I flew across country to this the meeting, where we spent the day discussing ways in which "several million dollars per year" could revolutionize "the development, deployment and maintenance of open-source software used for fundamental research in mathematics...".

In the afternoon Jim Simons arrived, and shook our hands. He then lectured us with some anecdotes, didn't listen to what we had to say, and didn't seem to understand open source software. I was frustrated watching how he treated the other participants, so I didn't say a word to him. I feel bad for failing to express myself.

The Decision

In the backroom during a coffee break, David Eisenbud told me that it had already been decided that they were going to just fund Magma by making it freely available to all academics in North America. WTF? I explained to David that Magma is closed source and that not only does funding Magma not help open source software like Sage, it actively hurts it. A huge motivation for people to contribute to Sage is that they do not have access to Magma (which was very expensive).

I wandered out of that meeting in a daze; things had gone so differently than I had expected. How could a goal to "facilitate the development, deployment and maintenance of open-source software... perhaps up to several million dollars per year" result in a decision that would make things possibly much worse for open source software?
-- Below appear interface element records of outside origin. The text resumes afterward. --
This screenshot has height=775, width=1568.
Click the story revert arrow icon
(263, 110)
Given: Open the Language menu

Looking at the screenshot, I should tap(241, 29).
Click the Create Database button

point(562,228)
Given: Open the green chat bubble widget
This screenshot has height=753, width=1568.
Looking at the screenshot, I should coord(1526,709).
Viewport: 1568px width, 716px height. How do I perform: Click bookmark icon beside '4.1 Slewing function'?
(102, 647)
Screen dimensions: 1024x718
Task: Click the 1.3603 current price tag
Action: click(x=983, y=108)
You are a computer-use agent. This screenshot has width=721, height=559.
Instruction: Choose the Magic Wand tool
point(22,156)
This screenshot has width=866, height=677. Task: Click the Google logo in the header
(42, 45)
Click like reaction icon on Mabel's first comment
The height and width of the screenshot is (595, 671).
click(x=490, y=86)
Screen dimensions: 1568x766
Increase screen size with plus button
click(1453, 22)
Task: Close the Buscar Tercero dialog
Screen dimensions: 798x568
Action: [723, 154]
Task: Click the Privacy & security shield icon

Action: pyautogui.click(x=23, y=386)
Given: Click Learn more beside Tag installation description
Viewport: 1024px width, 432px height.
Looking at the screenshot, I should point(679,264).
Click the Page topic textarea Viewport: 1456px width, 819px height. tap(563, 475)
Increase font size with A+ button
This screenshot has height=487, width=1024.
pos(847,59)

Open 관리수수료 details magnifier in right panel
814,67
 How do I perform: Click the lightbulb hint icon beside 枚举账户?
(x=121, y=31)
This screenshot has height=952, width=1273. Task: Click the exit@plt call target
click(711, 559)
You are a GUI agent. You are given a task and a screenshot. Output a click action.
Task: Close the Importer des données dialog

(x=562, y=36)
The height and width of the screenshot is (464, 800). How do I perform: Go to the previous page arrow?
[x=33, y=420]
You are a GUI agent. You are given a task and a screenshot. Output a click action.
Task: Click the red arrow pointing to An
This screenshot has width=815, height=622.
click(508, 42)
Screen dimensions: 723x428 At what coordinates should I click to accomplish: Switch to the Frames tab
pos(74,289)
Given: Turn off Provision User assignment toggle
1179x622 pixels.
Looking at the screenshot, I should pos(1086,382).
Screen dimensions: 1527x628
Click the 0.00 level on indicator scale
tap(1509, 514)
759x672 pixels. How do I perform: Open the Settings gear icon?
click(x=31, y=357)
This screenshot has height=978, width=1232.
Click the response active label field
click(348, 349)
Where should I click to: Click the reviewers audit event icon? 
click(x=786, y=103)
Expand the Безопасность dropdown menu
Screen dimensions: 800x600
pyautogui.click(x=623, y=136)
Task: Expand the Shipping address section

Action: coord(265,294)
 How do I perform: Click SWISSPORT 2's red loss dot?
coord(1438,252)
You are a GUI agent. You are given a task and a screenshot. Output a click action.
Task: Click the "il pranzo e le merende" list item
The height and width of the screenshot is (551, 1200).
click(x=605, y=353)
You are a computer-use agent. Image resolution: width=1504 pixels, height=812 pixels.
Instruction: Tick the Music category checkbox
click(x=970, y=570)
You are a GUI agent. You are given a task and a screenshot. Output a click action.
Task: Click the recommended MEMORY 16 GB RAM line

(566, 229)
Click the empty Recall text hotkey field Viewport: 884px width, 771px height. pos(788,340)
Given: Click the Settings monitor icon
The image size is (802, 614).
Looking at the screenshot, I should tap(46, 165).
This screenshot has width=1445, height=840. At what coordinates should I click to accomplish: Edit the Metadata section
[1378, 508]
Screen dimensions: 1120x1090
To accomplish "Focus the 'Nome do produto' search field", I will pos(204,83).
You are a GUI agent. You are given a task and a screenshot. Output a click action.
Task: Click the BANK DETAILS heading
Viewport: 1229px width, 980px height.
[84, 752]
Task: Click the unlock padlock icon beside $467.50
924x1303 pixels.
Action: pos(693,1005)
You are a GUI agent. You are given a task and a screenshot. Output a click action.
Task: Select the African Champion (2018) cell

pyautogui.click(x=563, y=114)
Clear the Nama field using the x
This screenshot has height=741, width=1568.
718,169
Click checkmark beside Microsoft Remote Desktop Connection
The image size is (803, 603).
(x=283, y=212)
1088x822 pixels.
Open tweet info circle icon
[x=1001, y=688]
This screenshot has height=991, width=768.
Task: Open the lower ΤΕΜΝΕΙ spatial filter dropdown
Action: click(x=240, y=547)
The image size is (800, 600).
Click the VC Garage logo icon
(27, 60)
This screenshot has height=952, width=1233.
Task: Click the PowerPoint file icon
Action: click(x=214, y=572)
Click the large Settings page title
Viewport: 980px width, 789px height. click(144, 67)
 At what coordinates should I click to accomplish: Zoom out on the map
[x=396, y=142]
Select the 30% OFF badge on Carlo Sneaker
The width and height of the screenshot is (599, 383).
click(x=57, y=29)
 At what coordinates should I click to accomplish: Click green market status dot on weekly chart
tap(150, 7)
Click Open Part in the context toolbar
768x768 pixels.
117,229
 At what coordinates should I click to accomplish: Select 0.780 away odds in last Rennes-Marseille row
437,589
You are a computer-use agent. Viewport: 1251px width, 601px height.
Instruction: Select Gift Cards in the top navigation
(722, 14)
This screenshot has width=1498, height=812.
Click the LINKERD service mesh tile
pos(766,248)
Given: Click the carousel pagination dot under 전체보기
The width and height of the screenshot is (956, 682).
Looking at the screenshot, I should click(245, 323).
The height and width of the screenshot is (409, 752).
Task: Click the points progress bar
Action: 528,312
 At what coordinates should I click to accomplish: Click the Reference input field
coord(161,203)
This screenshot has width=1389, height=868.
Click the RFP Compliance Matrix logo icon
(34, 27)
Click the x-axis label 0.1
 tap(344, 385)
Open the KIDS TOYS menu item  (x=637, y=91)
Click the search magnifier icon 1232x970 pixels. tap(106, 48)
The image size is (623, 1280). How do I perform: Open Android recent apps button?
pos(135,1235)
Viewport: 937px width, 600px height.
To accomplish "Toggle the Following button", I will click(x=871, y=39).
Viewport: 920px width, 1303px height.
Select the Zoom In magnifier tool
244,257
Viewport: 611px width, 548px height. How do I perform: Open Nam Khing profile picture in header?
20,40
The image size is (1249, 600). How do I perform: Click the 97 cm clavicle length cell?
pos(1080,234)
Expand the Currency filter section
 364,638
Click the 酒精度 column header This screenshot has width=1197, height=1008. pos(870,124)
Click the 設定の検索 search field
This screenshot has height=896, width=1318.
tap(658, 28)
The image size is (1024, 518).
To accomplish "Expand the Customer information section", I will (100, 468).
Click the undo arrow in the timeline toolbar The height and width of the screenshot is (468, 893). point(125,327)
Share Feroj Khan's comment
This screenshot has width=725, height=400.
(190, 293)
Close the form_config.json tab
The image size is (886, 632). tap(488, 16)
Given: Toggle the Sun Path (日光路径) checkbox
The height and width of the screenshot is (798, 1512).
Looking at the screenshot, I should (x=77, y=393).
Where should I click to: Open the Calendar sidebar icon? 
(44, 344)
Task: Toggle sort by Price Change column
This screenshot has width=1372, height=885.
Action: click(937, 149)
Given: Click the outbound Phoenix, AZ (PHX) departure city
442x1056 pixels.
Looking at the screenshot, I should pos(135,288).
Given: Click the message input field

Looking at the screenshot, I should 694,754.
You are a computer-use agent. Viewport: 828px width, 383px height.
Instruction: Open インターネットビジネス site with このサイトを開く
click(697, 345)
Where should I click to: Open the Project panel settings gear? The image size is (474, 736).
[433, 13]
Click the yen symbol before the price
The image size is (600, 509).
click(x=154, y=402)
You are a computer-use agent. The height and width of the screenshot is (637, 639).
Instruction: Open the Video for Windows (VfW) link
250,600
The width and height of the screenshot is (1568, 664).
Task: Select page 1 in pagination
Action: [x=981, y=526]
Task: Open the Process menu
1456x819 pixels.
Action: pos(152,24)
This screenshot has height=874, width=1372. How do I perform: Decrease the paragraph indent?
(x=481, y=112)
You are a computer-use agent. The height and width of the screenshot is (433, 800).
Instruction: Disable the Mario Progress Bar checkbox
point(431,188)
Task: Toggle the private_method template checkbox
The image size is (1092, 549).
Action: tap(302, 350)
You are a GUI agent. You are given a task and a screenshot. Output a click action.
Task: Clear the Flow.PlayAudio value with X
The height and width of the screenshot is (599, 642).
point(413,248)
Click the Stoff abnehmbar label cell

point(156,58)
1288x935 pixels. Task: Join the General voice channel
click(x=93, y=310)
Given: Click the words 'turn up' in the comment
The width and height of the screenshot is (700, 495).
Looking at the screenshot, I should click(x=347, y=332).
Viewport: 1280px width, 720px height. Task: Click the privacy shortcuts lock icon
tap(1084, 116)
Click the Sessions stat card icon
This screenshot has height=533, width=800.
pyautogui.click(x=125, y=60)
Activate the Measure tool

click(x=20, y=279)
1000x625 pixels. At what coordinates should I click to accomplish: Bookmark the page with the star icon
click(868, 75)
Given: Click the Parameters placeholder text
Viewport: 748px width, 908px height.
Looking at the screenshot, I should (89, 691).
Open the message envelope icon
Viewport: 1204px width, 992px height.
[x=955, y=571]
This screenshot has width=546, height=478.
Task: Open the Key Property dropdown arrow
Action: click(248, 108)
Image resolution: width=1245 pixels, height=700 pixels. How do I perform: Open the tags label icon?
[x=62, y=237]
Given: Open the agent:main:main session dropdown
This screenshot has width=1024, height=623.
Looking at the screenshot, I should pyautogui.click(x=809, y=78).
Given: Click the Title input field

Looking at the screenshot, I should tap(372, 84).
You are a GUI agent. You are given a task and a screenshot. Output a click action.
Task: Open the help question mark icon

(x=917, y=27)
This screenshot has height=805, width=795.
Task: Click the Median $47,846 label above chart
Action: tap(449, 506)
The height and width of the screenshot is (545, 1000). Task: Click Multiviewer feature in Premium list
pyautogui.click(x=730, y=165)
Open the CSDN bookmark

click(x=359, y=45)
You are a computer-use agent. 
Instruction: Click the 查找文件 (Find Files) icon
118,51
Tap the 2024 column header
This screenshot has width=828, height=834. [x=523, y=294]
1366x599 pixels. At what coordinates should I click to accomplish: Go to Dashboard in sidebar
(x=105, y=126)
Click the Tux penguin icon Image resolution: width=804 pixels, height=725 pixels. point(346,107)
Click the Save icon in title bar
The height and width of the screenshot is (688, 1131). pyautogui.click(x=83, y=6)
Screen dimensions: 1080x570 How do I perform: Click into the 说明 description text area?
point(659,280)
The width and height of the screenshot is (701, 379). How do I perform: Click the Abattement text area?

That day I started thinking about creating what would become SageMathCloud. The engineering work needed to make Sage accessible to a wider audience wasn't going to happen without substantial funding (I had put years of my life into this problem but it's really hard, and I couldn't do it by myself). At least I could try to make it so people don't have to install Sage (which is very difficult). I also hoped a commercial entity could provide a more sustainable source of funding for open source mathematics software. Three years later, the net result of me starting SageMathCloud and spending almost every waking moment on it is that I've gone from having many grants to not, and SageMathCloud itself is losing money. But I remain cautiously optimistic and forge on...

We will not fund Sage

Prompted by numerous messages recently from people, I wrote to David Eisenbud this week. He suggested I write to Yuri Schinkel, who is the current director of the Simons Foundation:
Dear William,
Before I joined the foundation, there was a meeting conducted by David Eisenbud to discuss possible projects in this area, including Sage.
After that meeting it was decided that the foundation would support Magma.
Please keep me in the loop regarding developments at Sage, but I regret that we will not fund Sage at this time.
Best regards, Yuri
The Simons Foundation, the NSF, or any other foundation does not owe the Sage project anything. Sage is used by a lot of people for free, who together have their research and teaching supported by hundreds of millions of dollars in NSF grants. Meanwhile the Sage project barely hobbles along. I meet people who have fantastic development or documentations projects for Sage that they can't do because they are far too busy with their fulltime teaching jobs. More funding would have a massive impact. It's only fair that the US mathematical community is at least aware of a missed opportunity.
Funding in Europe for open source math software is much better.